Del resto, che l’uomo sia un animale sociale lo sapevano già gli antichi greci. Però gli scienziati di oggi sono arrivati a verificare come si modifica il cervello quando un individuo rimane da solo per un periodo prolungato. Le loro osservazioni sono state fatte su topi da cui viene dedotto un comportamento simile a quello degli umani. Le emozioni di paura e le reazioni di aggressività sarebbero dovute alla produzione in eccesso di neuropeptide.
via The Scientist
Un nuovo studio sull’isolamento prolungato pubblicato dalla rivista Cell ha messo in luce nuove scoperte sul comportamento umano e le sue reazioni neuronali.
I ricercatori del California Institute of Technology (Caltech) hanno osservato il campione di un elevato numero di topi per una serie di periodi continuativi. Un tipo di osservazione che si è basato inizialmente sul controllare le reazioni dei comportamenti dei ratti. Come postulato di fondo, c’è l’evidenza che l’isolamento prolungato produce in animali sociali come i topi effetti molto simili a quelli prodotti nell’uomo.
Il lavoro si è svolto in varie fasi. Inizialmente sono stati separati alcuni individui dalla loro società. Questi topi sono stati tenuti in isolamento per un periodo di due settimane. Poi, sono stati nuovamente inseriti nel loro branco. Questi singoli individui reintrodotti nel gruppo, dopo essere stati tenuti a lungo lontani dal contatto con altri animali, mostravano segni di aggressività nei confronti dei loro simili, paura e ipersensibilità agli stimoli cui venivano sottoposti.
Il singolo topo, una volta disturbato, rimaneva immobile per un tempo molto più lungo rispetto agli altri anche una volta terminato lo stimolo. Una reazione comune a tutti i soggetti tenuti in isolamento per due settimane, ma non per le cavie rimaste senza contatti con l’esterno per sole 24 ore.

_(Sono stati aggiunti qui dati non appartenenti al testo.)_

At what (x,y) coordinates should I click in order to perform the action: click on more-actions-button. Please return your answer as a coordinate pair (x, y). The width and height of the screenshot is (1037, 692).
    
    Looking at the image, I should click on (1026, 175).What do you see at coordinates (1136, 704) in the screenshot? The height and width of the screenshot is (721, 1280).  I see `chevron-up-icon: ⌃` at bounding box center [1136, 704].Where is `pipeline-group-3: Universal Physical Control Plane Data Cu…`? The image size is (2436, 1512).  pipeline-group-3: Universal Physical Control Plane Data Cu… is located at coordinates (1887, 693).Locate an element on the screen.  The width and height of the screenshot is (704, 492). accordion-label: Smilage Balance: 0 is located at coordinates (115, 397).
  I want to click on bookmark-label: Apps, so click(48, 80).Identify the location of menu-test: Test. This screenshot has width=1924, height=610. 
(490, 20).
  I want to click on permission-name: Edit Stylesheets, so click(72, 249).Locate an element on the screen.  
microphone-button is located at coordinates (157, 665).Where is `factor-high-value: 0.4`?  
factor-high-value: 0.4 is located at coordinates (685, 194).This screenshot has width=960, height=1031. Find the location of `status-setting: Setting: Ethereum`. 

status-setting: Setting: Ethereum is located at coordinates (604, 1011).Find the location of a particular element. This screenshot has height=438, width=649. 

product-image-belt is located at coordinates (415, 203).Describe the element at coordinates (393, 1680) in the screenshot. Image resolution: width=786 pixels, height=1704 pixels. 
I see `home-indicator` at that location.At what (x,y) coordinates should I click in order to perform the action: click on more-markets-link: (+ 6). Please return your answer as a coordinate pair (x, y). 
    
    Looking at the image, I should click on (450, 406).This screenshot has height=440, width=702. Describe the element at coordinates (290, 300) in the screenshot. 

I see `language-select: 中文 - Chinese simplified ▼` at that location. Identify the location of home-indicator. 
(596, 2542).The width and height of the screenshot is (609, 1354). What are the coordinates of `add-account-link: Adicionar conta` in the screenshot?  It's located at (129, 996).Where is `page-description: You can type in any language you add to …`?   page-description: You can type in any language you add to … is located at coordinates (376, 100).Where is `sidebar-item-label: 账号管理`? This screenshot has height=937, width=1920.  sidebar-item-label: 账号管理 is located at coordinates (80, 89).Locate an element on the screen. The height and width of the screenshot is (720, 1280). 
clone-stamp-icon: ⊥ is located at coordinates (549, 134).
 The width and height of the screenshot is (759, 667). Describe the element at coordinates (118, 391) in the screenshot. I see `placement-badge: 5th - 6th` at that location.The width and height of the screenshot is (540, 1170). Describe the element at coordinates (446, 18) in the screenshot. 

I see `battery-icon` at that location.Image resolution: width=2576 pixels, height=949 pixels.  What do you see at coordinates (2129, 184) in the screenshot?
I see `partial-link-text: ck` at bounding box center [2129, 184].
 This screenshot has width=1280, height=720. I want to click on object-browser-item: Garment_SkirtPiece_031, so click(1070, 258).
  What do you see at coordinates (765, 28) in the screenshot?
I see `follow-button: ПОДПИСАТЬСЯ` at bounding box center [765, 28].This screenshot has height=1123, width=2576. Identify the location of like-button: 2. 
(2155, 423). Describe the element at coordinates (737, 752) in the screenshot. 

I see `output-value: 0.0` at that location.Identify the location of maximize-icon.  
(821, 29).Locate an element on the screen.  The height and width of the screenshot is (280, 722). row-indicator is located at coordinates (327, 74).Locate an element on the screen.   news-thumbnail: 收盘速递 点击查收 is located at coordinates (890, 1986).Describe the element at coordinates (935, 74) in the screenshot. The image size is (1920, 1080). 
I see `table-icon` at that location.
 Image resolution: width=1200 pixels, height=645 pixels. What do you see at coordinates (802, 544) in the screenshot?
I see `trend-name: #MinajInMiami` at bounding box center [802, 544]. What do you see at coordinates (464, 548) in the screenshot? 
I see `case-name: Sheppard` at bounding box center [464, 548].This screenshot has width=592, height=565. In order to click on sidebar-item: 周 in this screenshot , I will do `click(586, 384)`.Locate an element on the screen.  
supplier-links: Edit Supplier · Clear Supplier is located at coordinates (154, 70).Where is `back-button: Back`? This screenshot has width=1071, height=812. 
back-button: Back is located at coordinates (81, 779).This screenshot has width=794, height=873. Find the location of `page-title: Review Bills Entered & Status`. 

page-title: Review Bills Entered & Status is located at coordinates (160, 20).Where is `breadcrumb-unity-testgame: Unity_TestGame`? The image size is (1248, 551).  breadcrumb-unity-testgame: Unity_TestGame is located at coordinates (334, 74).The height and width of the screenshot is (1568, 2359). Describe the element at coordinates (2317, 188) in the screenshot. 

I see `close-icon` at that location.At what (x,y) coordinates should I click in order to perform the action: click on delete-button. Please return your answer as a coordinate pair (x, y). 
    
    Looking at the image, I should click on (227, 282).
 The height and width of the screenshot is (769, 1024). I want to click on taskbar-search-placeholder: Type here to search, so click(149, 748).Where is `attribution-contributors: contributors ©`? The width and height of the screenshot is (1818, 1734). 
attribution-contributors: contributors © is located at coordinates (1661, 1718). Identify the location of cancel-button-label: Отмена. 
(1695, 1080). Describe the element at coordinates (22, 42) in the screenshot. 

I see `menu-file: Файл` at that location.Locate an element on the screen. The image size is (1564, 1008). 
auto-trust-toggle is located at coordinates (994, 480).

Per essere un po’ più tecnici, i ricercatori hanno osservato che nei ratti il gene della tachichinina Tac2 codifica un neuropeptide chiamato neurochinina B (NkB). Questa coppia Tac/Nkb viene prodotta dai neuroni in specifiche regioni del cervello degli animali come l’amigdala e l’ipotalamo, coinvolte nelle emozioni e nel comportamento.
Quindi, usando delle sostanze chimiche che alterano la produzione di questo tipo di neuropeptidi si possono verificare dei cambiamenti importanti per i topi. Se un simile intervento possa essere esteso anche all’essere umano è troppo presto per dirlo. Tuttavia, qualora le ricerche si rivelassero promettenti, potrebbero aprirsi strade nuove per capire meglio i disturbi della socialità tipici dell’autismo o anche della schizofrenia.
Una ricerca, insomma, per comprendere se i neuroni della corteccia prefrontale umana possano essere target di terapie specifiche.